‘I said, If I were made to live the lifetime of the lizard or the lifetime of Noah at the time of the flood.’[[776]] Marzûḳ al-Mekkî says, in a poem to Moḥammed al-Amîn: Faʿish ʿumra Nûḥin fî surûrin wa-ġibṭatin, ‘Live the lifetime of Noah in joy and comfort’ (Aġânî, XV. 67. 4); and similarly Abû-l-ʿAlâ (Saḳṭ al-zand, I. 65. v. 4.):
Fakun fî-l-mulki yâ cheyra-l-barâyâ * Suleymânan fakun fî-l-ʿumri Nûḥâ.
‘Then be in the government, O best of created beings, a Solomon, and be in length of life a Noah.’ And we also find in Ḥâfiẓ:[[777]]
Come, hand me here the gold-dust, victorious for ever; be it poured,
That gives us Ḳârûn’s treasures rich and Noah’s age for our reward.
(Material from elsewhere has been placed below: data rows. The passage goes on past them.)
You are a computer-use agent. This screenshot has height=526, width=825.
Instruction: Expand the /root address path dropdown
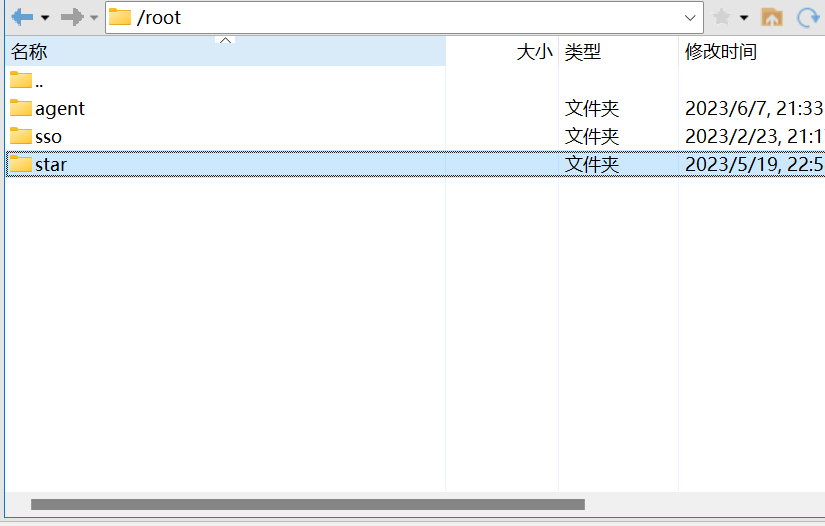[690, 18]
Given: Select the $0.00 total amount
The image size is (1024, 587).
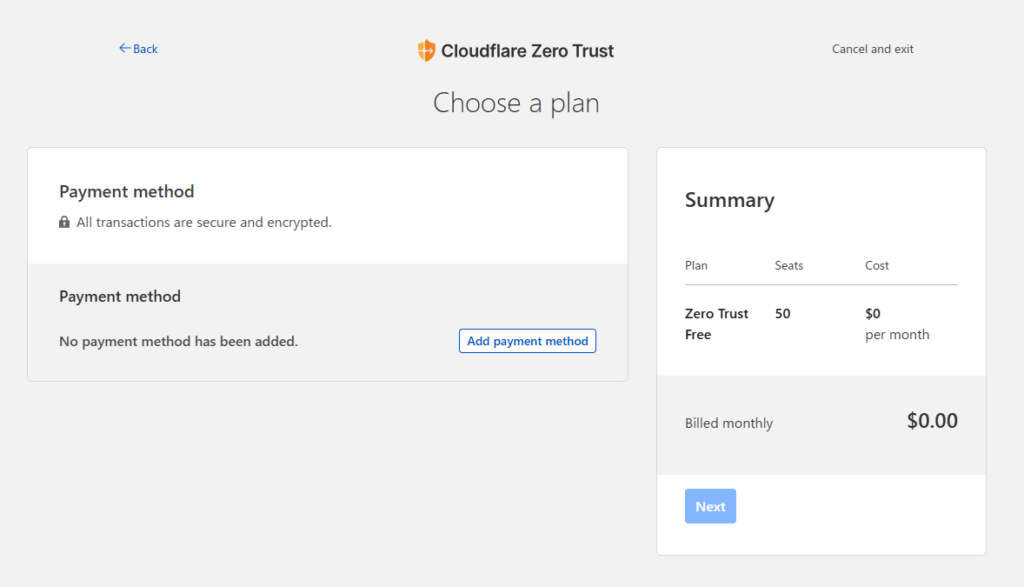Looking at the screenshot, I should click(931, 420).
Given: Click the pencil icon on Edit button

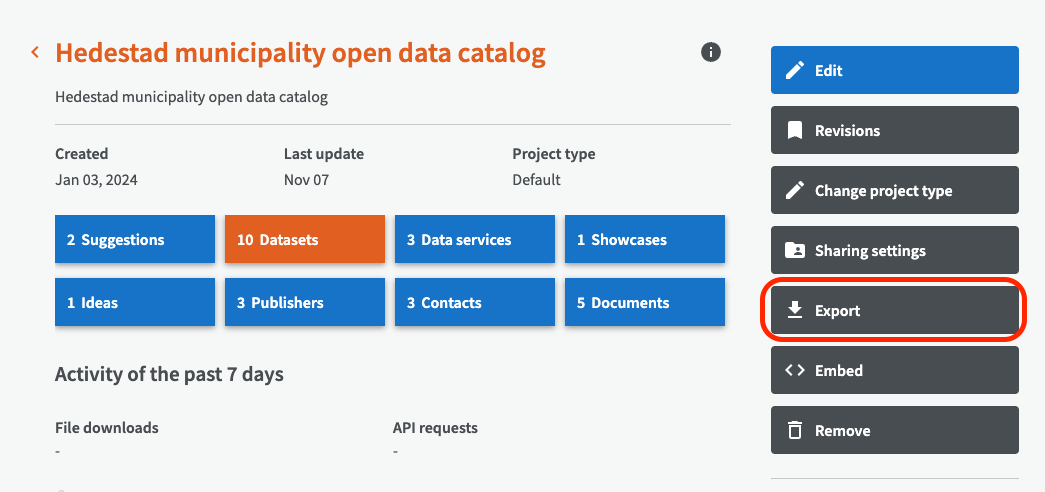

But a collateral reason for Noah being made a special example of longevity may be found in the South-Semitic signification of the verb nôch. In Ethiopic Noah is called Nôch, and the verb denotes longus fuit. And in an Ethiopic poem (in Dillmann’s Chrestomath. Aethiop., 111. no. 13. v. 1) it is said of Methuselah’s longevity, ôzawahabkô nûch mawâʿel la-Matûsâlâ.
N. (Page [254].)
Influence of National Passion on Genealogical Statements.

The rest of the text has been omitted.